▶ _Text_:
________________

13. Is there a detailed report of the protocol's test results?(%)

Answer: 0%

No test report is documented.

Percentage Score Guidance:

100%

Detailed test report as described below

70%

GitHub code coverage report visible

No test report evident

14. Has the protocol undergone Formal Verification? (Y/N)

Answer: No

This protocol has not undergone formal verification.

Score Guidance:

Yes

Formal Verification was performed and the report is readily available

Formal Verification was not performed and/or the report is not readily available.

15. Were the smart contracts deployed to a testnet? (Y/N)

Answer: Yes

Quickswap has documented deployment to a testnet in their GitHub repository. Users can verify the contracts deployed using a linked block explorer.

Score Guidance:

Yes

Protocol has proved their tesnet usage by providing the addresses

Protocol has not proved their testnet usage by providing the addresses

Security

62%

This section looks at the 3rd party software audits done. It is explained in this document.

16. Is the protocol sufficiently audited? (%)

Answer: 65%

The contracts that Quickswap forked (Uniswap V2) are audited. Quickswap is a line for line copy of the Uniswap contracts, as stated here. As such, we will award points for this.

Percentage Score Guidance:

100%

Multiple Audits performed before deployment and the audit findings are public and implemented or not required

90%

Single audit performed before deployment and audit findings are public and implemented or not required

70%

Audit(s) performed after deployment and no changes required. The Audit report is public.

65%

Code is forked from an already audited protocol and a changelog is provided explaining why forked code was used and what changes were made. This changelog must justify why the changes made do not affect the audit.

50%

Audit(s) performed after deployment and changes are needed but not implemented.

30%

Audit(s) performed are low-quality and do not indicate proper due diligence.

20%

No audit performed

Audit Performed after deployment, existence is public, report is not public OR smart contract address' not found.

Deduct 25% if the audited code is not available for comparison.

17. Is the bounty value acceptably high (%)

Answer: 40%

Quickswap offers a bug bounty of $50k. It is a static bug bounty.

________________

▶ _Entries supplied_:
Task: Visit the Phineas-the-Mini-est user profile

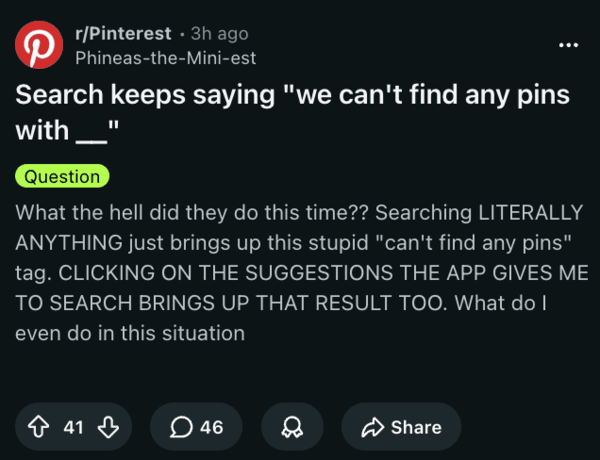Action: 165,58
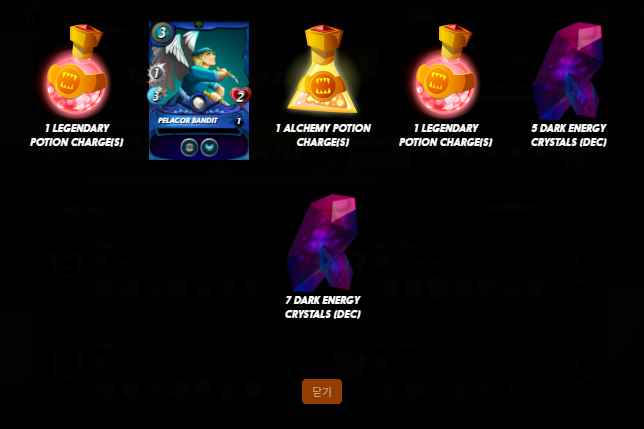
Task: Click the speed 3 icon on card
Action: coord(155,95)
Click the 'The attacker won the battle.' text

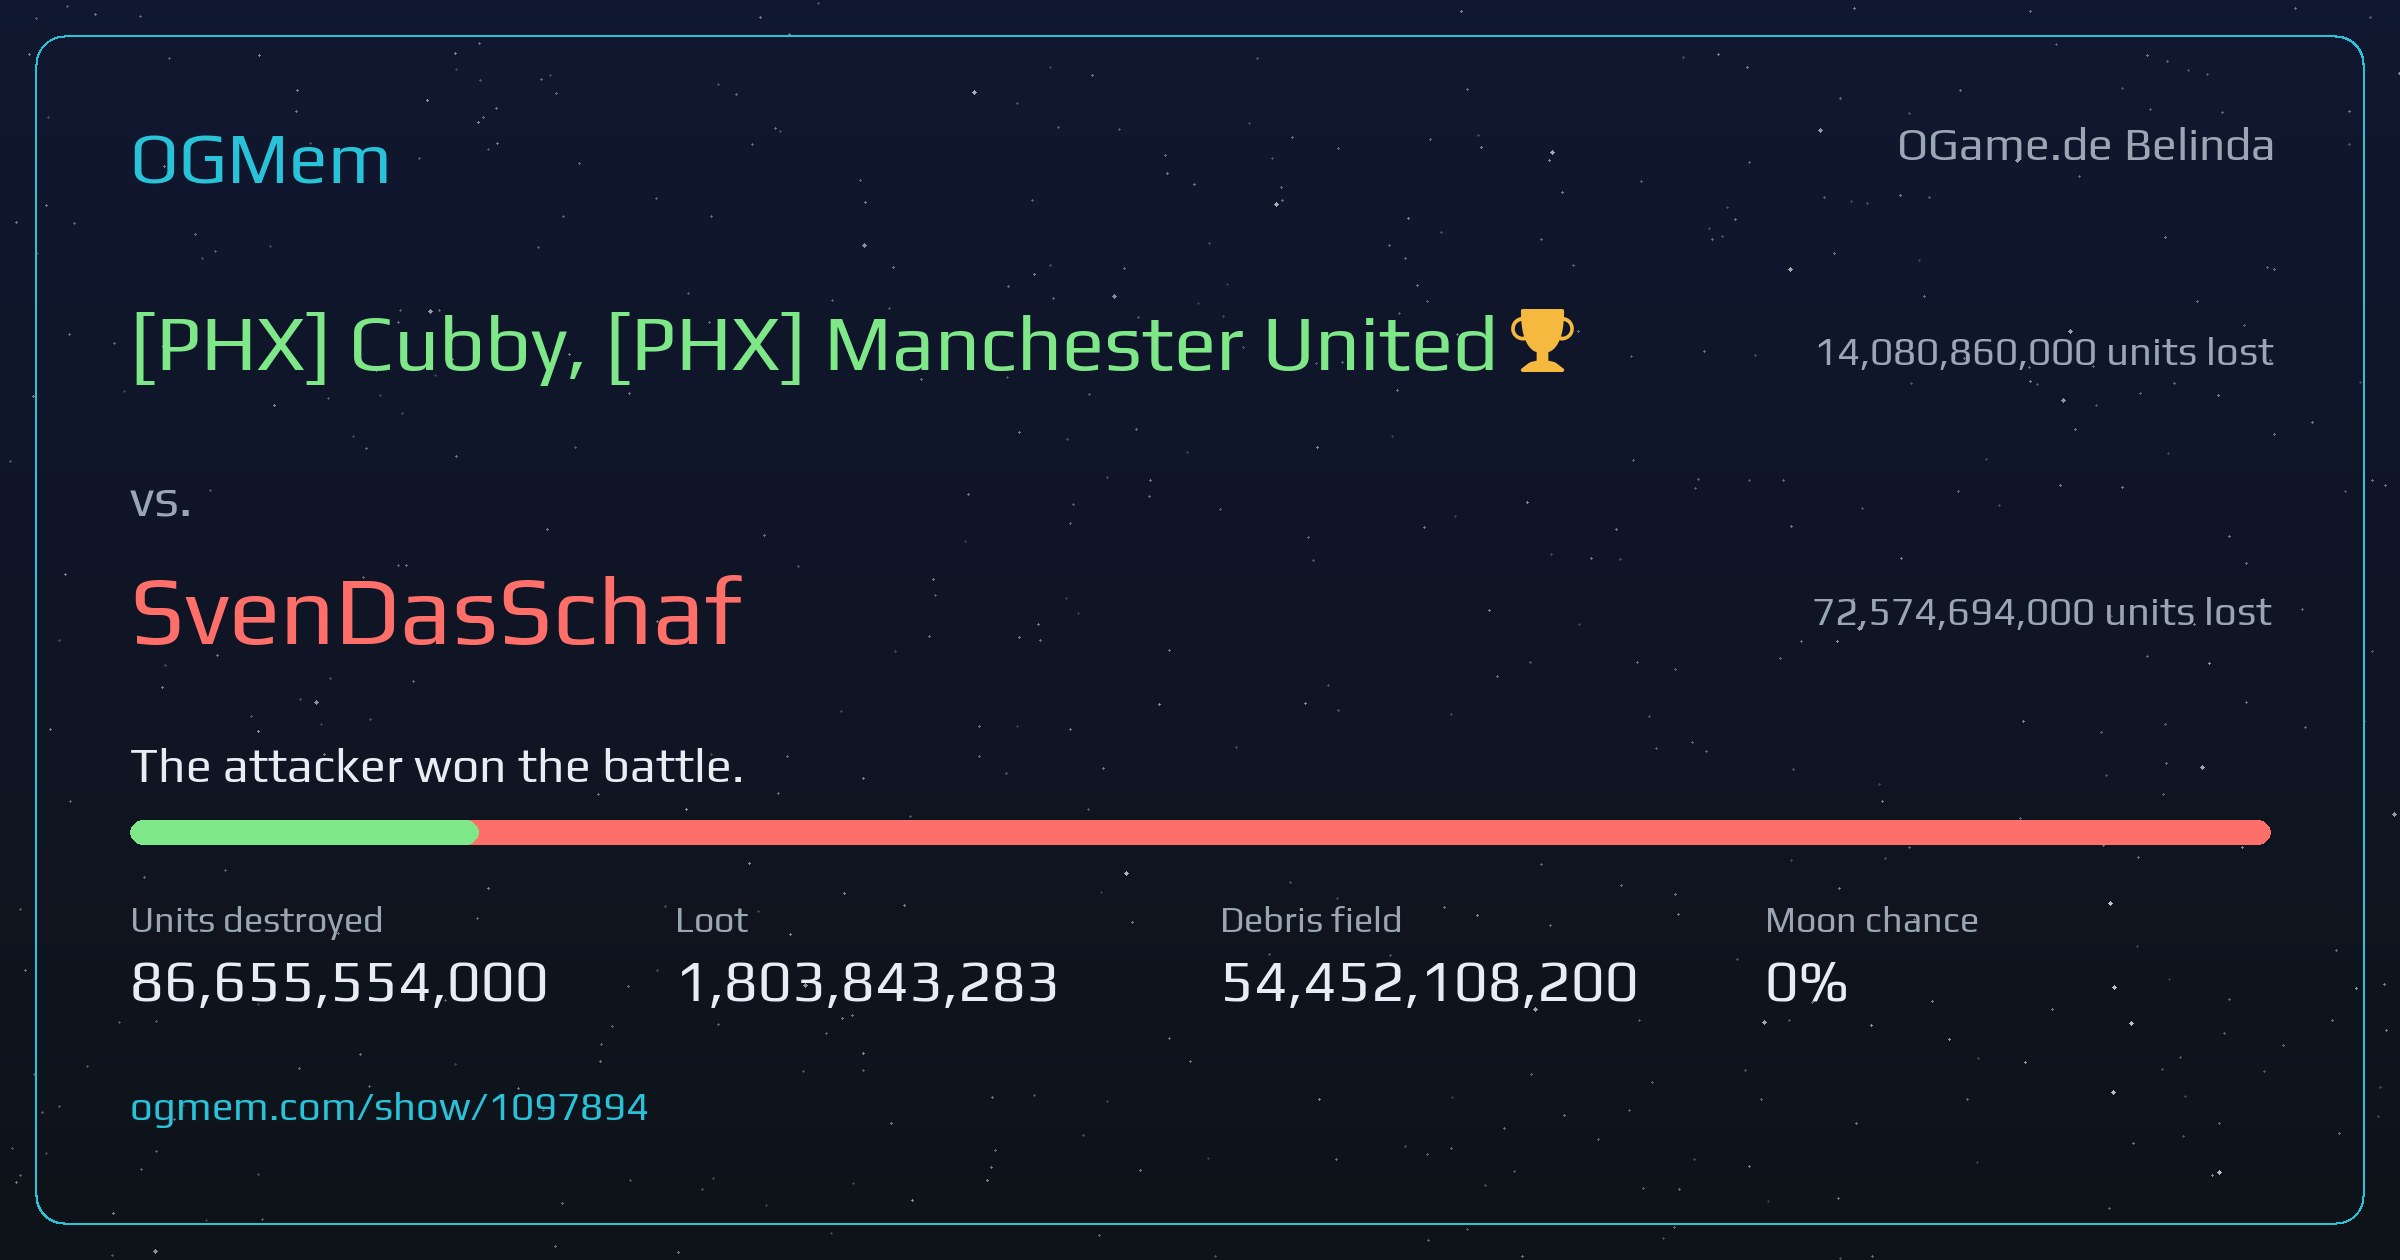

________________

▶ _What is asked_:
- a) Repeat the Quickswap review word for word, starting with "Deduct 25% if" and going on through "static bug bounty.".
- b) Answer these questions from the Quickswap review:
(i) Which contracts did Quickswap fork?
(ii) What percentage does the Security section show?
(iii) How much is Quickswap's bug bounty?
- c) Resume the Quickswap review from the point where it stops.
The material has nothing to do with the work asked for here.

▶ _Responses to the tasks_:
- a)
Deduct 25% if the audited code is not available for comparison.

17. Is the bounty value acceptably high (%)

Answer: 40%

Quickswap offers a bug bounty of $50k. It is a static bug bounty.

- b)
(i) Uniswap V2
(ii) 62%
(iii) $50k

- c)
Percentage Score Guidance:

100%

Bounty is 10% TVL or at least $1M AND active program (see below)

90%

Bounty is 5% TVL or at least 500k AND active program

80%

Bounty is 5% TVL or at least 500k

70%

Bounty is 100k or over AND active program

60%

Bounty is 100k or over

50%

Bounty is 50k or over AND active program

40%

Bounty is 50k or over

20%

Bug bounty program bounty is less than 50k

No bug bounty program offered / the bug bounty program is dead

An active program means that a third party (such as Immunefi) is actively driving hackers to the site. An inactive program would be static mentions on the docs.

Admin Controls

100%

This section covers the documentation of special access controls for a DeFi protocol. The admin access controls are the contracts that allow updating contracts or coefficients in the protocol. Since these contracts can allow the protocol admins to "change the rules", complete disclosure of capabilities is vital for user's transparency. It is explained in this document.

18. Is the protocol's admin control information easy to find?

Answer: 100%

Admin control information is listed in the readme.md file of the GitHub repository.

Percentage Score Guidance:

100%

Admin Controls are clearly labelled and on website, docs or repo, quick to find

70%

Admin Controls are clearly labelled and on website, docs or repo but takes a bit of looking

40%

Admin Control docs are in multiple places and not well labelled

20%

Admin Control docs are in multiple places and not labelled

Admin Control information could not be found

19. Are relevant contracts clearly labelled as upgradeable or immutable? (%)

Answer: 100%

All relevant contracts are identified as immutable: Quickswap is fully immutable. This is important as it means that no admin rights are granted and that users retain full control over their funds.

Percentage Score Guidance:

100%

Both the contract documentation and the smart contract code state that the code is not upgradeable or immutable.

80%

All Contracts are clearly labelled as upgradeable (or not)

50%

Code is immutable but not mentioned anywhere in the documentation

Admin control information could not be found

20. Is the type of smart contract ownership clearly indicated? (%)

Answer: 100%

Ownership is clearly indicated in the hands of the contract itself. No admin roles / ownership / multisigs are entitled to any role in any Quickswap contract.

Percentage Score Guidance:

100%

The type of ownership is clearly indicated in their documentation. (OnlyOwner / MultiSig / etc)

50%

The type of ownership is indicated, but only in the code. (OnlyOwner / MultiSig / etc)

Admin Control information could not be found

21. Are the protocol's smart contract change capabilities described? (%)

Answer: 100%

Smart contract change capabilities are identified in all contracts - there is no way for the Quickswap team to change the contracts in any way. The contracts own themselves and are fully immutable.

Percentage Score Guidance:

100%

The documentation covers the capabilities for change for all smart contracts

50%

The documentation covers the capabilities for change in some, but not all contracts

The documentation does not cover the capabilities for change in any contract

22. Is the protocol's admin control information easy to understand? (%)

Answer: 100%

This information is easy to understand.

Percentage Score Guidance:

100%

All the contracts are immutable

90%

Description relates to investments safety in clear non-software language

30%

Description all in software-specific language

No admin control information could be found

23. Is there sufficient Pause Control documentation? (%)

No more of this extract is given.